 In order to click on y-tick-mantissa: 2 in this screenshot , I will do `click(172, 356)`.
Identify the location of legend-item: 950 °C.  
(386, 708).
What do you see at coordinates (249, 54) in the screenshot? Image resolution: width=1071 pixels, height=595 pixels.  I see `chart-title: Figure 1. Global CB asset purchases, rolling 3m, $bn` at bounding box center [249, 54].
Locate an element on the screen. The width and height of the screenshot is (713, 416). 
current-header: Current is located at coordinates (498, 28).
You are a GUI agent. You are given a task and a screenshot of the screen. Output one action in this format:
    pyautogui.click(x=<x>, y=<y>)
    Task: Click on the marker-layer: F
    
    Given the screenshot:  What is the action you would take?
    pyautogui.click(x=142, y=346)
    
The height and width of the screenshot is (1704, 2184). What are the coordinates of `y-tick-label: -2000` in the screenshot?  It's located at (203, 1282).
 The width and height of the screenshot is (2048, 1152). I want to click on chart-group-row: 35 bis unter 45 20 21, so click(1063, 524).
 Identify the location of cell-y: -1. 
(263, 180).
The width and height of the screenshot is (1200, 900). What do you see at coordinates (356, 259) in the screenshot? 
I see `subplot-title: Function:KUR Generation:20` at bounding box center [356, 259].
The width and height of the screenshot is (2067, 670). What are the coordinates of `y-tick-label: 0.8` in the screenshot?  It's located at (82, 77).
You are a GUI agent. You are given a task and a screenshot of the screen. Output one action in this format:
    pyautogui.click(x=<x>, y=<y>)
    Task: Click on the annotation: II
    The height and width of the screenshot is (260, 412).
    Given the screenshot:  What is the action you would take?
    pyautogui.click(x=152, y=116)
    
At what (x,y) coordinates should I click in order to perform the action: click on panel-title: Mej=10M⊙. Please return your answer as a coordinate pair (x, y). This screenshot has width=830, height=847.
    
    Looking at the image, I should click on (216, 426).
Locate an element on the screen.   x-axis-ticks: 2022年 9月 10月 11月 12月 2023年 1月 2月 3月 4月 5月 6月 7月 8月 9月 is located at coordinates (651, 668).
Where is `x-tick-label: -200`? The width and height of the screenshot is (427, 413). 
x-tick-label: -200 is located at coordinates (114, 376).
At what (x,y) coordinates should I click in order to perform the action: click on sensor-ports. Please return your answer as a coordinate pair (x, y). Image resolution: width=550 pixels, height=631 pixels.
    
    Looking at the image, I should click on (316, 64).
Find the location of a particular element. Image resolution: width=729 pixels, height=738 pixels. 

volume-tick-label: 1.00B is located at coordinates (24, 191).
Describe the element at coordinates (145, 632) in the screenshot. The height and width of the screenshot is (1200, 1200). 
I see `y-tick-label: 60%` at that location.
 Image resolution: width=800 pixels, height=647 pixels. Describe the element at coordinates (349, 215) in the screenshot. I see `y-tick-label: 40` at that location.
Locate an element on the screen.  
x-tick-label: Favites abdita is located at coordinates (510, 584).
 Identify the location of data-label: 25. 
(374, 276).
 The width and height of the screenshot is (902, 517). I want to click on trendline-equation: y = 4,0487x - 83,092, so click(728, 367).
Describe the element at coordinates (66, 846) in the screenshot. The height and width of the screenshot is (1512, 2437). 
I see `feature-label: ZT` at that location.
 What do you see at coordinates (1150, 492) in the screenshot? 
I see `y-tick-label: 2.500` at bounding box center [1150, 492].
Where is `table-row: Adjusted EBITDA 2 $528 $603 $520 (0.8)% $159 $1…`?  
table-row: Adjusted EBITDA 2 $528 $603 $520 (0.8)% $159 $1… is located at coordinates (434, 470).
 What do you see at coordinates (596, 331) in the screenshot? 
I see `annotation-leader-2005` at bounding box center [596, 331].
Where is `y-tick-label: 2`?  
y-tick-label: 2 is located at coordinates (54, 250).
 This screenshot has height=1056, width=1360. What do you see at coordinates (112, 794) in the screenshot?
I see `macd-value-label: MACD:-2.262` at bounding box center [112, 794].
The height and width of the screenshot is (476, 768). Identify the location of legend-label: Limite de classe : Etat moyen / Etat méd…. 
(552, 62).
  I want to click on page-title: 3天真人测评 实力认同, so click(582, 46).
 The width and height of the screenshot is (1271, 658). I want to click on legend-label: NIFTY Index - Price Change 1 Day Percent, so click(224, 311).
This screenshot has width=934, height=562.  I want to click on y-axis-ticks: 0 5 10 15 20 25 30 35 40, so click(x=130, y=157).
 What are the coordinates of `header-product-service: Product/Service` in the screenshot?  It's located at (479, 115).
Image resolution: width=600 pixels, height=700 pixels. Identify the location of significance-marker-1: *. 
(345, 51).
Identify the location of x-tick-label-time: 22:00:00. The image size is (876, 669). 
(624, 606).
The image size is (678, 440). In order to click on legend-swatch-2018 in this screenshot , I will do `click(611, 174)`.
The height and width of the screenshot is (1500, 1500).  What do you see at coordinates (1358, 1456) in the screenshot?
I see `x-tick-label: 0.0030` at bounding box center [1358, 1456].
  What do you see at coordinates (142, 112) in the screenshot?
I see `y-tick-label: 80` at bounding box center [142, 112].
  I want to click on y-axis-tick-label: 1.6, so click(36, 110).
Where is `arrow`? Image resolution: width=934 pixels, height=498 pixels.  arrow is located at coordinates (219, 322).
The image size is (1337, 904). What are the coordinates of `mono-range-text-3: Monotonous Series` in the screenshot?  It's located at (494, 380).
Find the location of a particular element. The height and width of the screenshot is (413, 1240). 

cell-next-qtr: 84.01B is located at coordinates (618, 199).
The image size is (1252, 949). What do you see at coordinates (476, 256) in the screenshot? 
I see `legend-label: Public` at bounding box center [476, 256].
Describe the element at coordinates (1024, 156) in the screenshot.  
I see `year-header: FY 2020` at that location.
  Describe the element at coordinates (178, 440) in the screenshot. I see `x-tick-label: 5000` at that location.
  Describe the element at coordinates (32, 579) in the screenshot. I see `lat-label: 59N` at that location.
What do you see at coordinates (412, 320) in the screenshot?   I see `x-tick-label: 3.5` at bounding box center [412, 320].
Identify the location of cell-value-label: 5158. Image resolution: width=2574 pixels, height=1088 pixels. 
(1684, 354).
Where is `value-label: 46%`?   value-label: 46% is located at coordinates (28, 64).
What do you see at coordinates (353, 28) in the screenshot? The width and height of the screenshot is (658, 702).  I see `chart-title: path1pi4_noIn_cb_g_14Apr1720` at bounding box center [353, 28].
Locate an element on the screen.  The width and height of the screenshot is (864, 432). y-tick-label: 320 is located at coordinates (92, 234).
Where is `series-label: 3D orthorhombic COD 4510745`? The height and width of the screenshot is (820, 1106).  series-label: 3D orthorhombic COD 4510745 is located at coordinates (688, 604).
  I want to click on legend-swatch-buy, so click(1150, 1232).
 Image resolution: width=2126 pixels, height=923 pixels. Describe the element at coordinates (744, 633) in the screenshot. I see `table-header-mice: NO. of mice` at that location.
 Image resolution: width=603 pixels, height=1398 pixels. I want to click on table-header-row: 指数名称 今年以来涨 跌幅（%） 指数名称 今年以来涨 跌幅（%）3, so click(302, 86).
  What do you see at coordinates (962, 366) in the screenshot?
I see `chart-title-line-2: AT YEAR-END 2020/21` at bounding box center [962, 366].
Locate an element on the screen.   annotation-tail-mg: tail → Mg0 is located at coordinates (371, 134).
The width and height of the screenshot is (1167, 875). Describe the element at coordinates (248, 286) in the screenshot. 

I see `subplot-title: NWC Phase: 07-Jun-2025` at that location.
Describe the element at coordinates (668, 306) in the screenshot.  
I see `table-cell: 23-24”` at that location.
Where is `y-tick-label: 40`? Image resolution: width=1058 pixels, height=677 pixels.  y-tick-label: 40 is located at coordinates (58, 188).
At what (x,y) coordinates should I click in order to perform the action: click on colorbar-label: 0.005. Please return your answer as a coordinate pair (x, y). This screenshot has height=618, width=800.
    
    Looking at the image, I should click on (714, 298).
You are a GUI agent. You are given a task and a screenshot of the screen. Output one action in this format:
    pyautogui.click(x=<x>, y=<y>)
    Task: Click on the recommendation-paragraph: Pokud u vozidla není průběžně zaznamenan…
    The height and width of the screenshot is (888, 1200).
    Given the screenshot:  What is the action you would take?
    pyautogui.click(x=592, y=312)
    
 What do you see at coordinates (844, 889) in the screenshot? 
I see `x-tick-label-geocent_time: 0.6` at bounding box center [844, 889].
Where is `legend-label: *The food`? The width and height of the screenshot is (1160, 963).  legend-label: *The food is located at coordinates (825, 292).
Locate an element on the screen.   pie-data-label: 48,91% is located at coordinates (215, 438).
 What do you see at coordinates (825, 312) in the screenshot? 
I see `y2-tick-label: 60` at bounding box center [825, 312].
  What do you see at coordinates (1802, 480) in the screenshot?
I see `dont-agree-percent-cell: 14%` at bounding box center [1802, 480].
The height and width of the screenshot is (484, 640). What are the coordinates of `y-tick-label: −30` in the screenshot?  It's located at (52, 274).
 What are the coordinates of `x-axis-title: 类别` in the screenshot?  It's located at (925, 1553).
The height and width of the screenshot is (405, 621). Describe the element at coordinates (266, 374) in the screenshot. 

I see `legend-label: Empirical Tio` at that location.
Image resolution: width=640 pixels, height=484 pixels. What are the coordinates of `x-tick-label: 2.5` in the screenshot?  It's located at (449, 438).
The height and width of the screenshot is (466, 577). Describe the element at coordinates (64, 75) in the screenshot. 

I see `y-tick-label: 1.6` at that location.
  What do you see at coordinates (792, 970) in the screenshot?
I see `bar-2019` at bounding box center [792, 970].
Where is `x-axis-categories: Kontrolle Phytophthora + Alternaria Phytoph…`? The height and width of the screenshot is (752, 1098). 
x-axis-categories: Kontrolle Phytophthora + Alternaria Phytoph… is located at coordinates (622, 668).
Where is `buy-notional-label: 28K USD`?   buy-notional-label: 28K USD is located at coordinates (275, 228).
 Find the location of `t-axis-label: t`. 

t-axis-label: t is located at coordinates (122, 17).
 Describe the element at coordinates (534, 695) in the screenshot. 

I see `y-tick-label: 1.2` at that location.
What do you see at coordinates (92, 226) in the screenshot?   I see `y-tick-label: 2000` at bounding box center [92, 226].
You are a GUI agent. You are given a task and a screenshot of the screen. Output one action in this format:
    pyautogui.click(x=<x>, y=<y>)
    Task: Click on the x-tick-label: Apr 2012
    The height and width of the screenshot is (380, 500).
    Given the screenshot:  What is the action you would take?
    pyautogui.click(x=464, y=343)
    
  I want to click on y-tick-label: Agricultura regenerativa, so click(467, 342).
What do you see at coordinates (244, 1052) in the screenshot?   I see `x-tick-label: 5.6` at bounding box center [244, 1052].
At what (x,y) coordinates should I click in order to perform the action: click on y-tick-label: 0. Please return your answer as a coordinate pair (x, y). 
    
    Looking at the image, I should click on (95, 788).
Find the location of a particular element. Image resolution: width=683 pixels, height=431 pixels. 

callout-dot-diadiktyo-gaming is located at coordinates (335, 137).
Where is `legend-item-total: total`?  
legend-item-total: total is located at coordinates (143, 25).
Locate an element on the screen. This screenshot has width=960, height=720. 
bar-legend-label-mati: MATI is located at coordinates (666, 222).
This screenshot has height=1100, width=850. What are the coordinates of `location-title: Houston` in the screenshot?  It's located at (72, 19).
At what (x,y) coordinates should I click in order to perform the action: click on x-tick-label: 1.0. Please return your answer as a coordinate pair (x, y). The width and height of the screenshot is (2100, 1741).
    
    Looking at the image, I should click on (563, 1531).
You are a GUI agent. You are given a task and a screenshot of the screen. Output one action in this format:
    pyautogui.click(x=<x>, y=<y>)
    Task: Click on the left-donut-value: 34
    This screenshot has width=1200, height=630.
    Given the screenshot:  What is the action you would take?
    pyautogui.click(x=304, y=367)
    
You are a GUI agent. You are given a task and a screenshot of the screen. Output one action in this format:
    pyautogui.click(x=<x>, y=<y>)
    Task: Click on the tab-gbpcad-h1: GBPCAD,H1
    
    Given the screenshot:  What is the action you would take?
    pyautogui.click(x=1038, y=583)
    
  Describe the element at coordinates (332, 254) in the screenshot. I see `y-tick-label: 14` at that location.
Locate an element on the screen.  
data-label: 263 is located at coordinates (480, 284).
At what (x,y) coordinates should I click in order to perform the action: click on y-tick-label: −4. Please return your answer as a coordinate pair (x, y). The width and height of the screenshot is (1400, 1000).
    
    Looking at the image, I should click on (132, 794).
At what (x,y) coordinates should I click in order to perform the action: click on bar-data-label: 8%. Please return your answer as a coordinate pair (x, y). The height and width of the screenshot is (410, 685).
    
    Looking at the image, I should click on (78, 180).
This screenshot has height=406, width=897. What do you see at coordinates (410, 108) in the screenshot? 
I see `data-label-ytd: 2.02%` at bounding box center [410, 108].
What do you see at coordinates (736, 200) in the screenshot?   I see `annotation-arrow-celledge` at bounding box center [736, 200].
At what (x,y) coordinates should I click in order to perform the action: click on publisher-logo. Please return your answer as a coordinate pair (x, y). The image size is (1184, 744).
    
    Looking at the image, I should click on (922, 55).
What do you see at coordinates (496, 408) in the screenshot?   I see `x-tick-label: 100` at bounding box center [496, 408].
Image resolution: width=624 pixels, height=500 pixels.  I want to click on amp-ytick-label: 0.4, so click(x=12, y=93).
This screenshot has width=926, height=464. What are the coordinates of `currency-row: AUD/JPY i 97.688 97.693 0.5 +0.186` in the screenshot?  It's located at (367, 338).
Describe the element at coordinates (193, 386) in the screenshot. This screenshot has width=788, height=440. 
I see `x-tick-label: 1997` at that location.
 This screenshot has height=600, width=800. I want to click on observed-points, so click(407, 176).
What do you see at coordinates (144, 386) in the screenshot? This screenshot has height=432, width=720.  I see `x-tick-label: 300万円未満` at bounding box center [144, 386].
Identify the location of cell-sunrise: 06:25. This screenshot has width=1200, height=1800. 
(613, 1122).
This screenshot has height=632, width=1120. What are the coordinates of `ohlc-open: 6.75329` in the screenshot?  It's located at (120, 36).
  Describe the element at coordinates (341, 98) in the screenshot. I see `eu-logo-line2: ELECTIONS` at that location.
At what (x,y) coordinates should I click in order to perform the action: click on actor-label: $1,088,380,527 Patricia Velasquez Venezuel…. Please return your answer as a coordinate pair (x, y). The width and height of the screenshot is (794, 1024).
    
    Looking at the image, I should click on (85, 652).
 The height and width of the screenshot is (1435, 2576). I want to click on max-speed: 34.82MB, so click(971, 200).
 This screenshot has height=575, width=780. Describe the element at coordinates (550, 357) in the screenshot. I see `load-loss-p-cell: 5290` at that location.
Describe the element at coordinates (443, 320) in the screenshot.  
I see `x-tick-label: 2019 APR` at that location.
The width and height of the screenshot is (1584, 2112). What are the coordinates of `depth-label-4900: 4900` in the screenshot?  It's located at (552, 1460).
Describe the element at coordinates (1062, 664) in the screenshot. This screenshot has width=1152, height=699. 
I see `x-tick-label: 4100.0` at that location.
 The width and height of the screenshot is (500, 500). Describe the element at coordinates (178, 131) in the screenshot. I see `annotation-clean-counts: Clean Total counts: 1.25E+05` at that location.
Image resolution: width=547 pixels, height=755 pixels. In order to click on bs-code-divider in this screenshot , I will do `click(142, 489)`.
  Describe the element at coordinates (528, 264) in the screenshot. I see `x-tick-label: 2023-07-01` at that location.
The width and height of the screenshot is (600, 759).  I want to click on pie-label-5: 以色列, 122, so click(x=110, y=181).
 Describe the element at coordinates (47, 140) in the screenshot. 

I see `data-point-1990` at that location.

•••

» **Task to complete**: Please quote the part of the data that opens with the line containing "pixels, height=431 pixels." and closes with the line containing "legend-item-total: total is", copying every line in that span.

» **Written answer**:
Find the location of a particular element. Image resolution: width=683 pixels, height=431 pixels. 

callout-dot-diadiktyo-gaming is located at coordinates (335, 137).
Where is `legend-item-total: total`?  
legend-item-total: total is located at coordinates (143, 25).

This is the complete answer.